Pour Me Doumra Manassé, tout est question de détails et de preuves. Procès verbaux, rapports d’enquête et Code pénal à l’appui, l’avocat tchadien de 39 ans explique méthodiquement comment il a « failli perdre la vie » en exerçant sa profession. « Ils ont voulu m’abattre. Aujourd’hui, je suis encore menacé. J’ai prévenu ma femme et mes enfants : si on me rate, on peut les attaquer car ces personnes sont hors-la-loi », confie-t-il, installé à son bureau envahi de dossiers.

Le 22 mai, Me Manassé se rend à la maison d’arrêt de Doba, dans le sud du Tchad, après avoir obtenu la relaxe de trois clients poursuivis pour association de malfaiteurs. « Le gouverneur de la région et des commandants militaires ne voulaient pas qu’ils soient libérés. Ils m’ont menacé au téléphone, mais je n’ai pas pris ces mises en garde au sérieux. » Il repart avec ses clients, mais, sur le chemin du retour, tombe dans une embuscade, raconte-t-il.

« J’ai reconnu trois véhicules de la légion militaire. J’ai demandé à mon chauffeur de foncer vers le palais de justice pour nous protéger. Ils nous ont pris en chasse sous le feu des armes », dit-il en étalant devant lui les photos des impacts de balles sur son véhicule. « Face à l’intensité des tirs, nous nous sommes enfermés dans le bureau du procureur. » Ils y resteront trois heures, avant que les militaires ne repartent, sans faire de blessé.

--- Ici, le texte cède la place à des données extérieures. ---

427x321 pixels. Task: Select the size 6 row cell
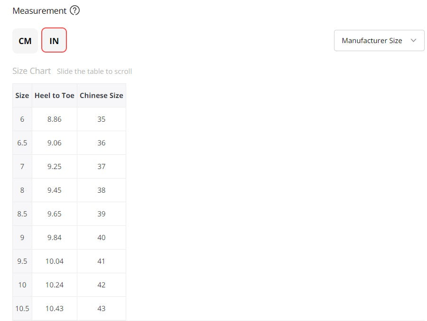point(22,119)
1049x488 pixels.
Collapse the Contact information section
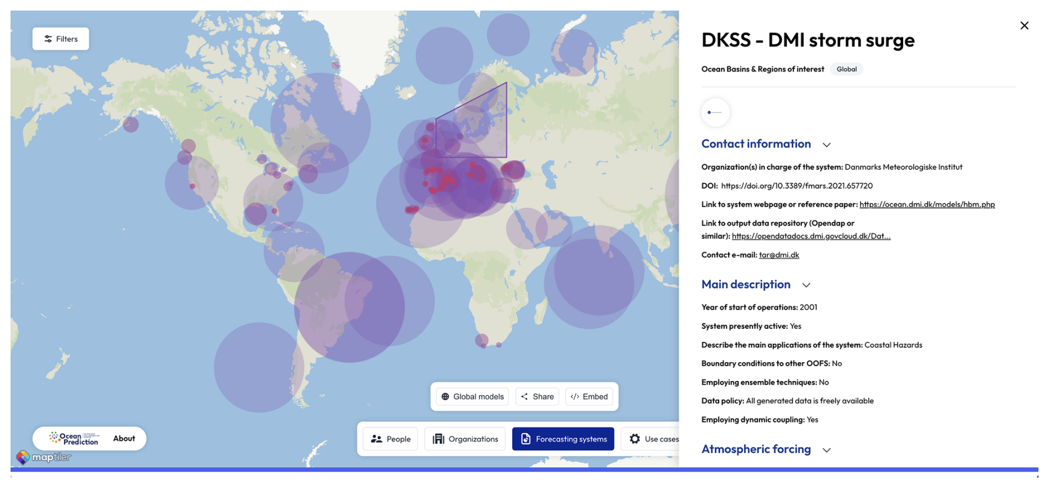(x=826, y=145)
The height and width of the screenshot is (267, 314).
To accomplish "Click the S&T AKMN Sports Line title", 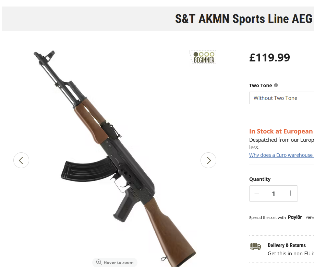I will coord(244,19).
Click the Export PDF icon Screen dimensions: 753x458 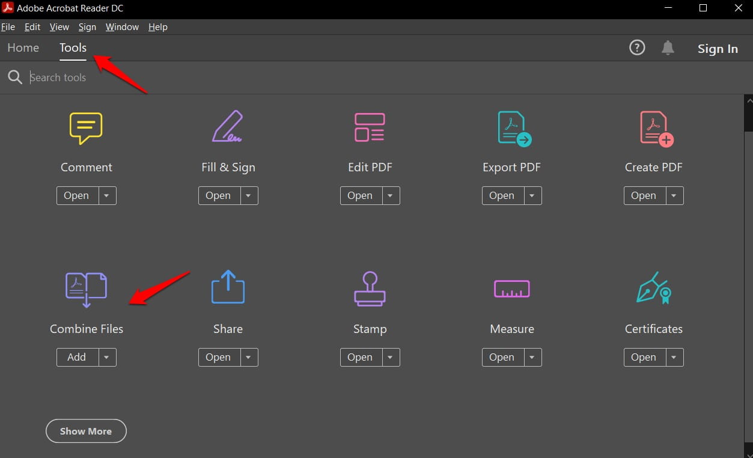coord(511,127)
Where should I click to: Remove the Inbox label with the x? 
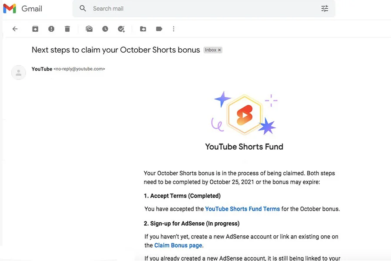(x=219, y=50)
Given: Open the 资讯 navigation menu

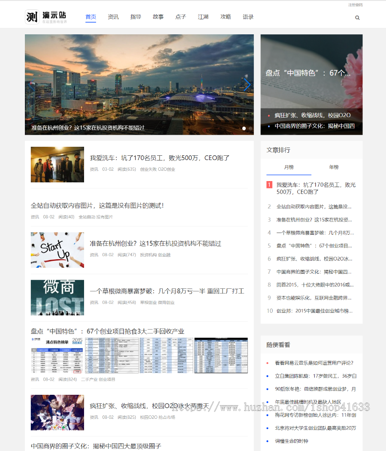Looking at the screenshot, I should (x=113, y=17).
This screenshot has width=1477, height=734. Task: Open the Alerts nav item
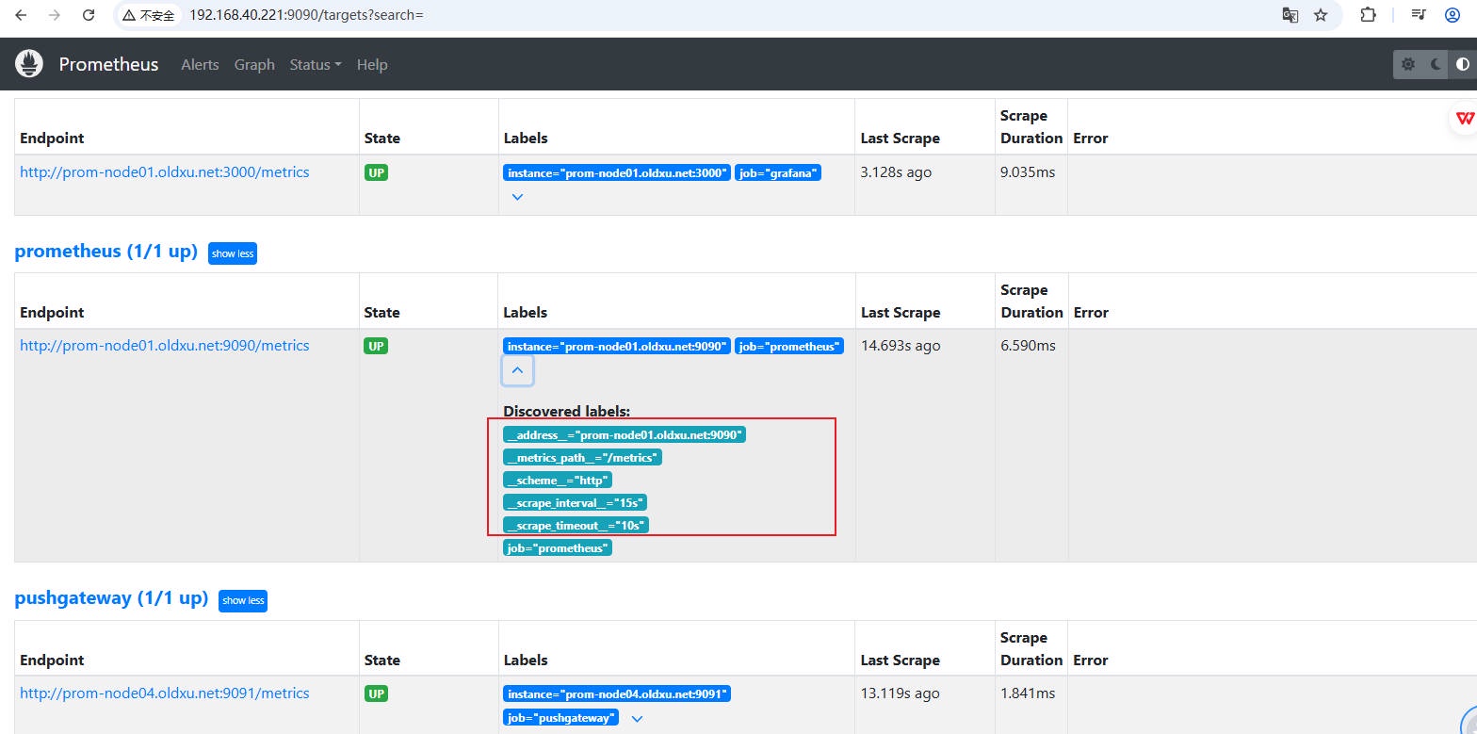point(200,64)
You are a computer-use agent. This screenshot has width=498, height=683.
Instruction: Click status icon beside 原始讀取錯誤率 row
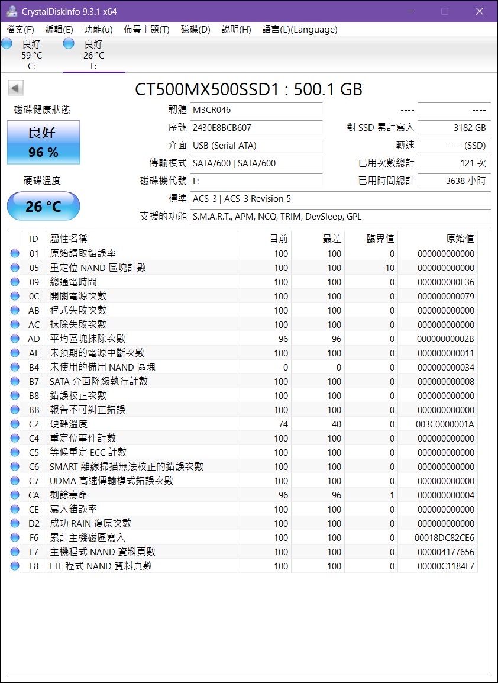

Menacé de mort en pleine audience

Intimidation ou réelle volonté de tuer ? Peu importe. Pour la première fois au Tchad, l’ensemble des professions judiciaires ne tardent pas condamner d’une même voix ces violences et à entamer une grève, qui a pris fin jeudi 21 juin après satisfaction de leurs revendications : la destitution du gouverneur du Logone Oriental et des autorités militaires impliquées dans la fusillade, ainsi que la traduction en justice de leurs auteurs présumés, MManassé ayant déposé une plainte pour tentative d’assassinat.

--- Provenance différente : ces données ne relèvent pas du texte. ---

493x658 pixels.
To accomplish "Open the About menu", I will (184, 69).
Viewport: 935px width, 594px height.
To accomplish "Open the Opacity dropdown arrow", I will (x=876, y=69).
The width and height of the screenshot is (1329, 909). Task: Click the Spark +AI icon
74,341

« Il est inconcevable que des personnes qui représentent la loi soient victimes d’agression dans notre pays. Des mesures seront prises sous la IVe République [entrée en vigueur en mai] pour changer les comportements et faire triompher l’Etat de droit », explique Djimet Arabi, le ministre tchadien de la justice, contacté par Le Monde Afrique.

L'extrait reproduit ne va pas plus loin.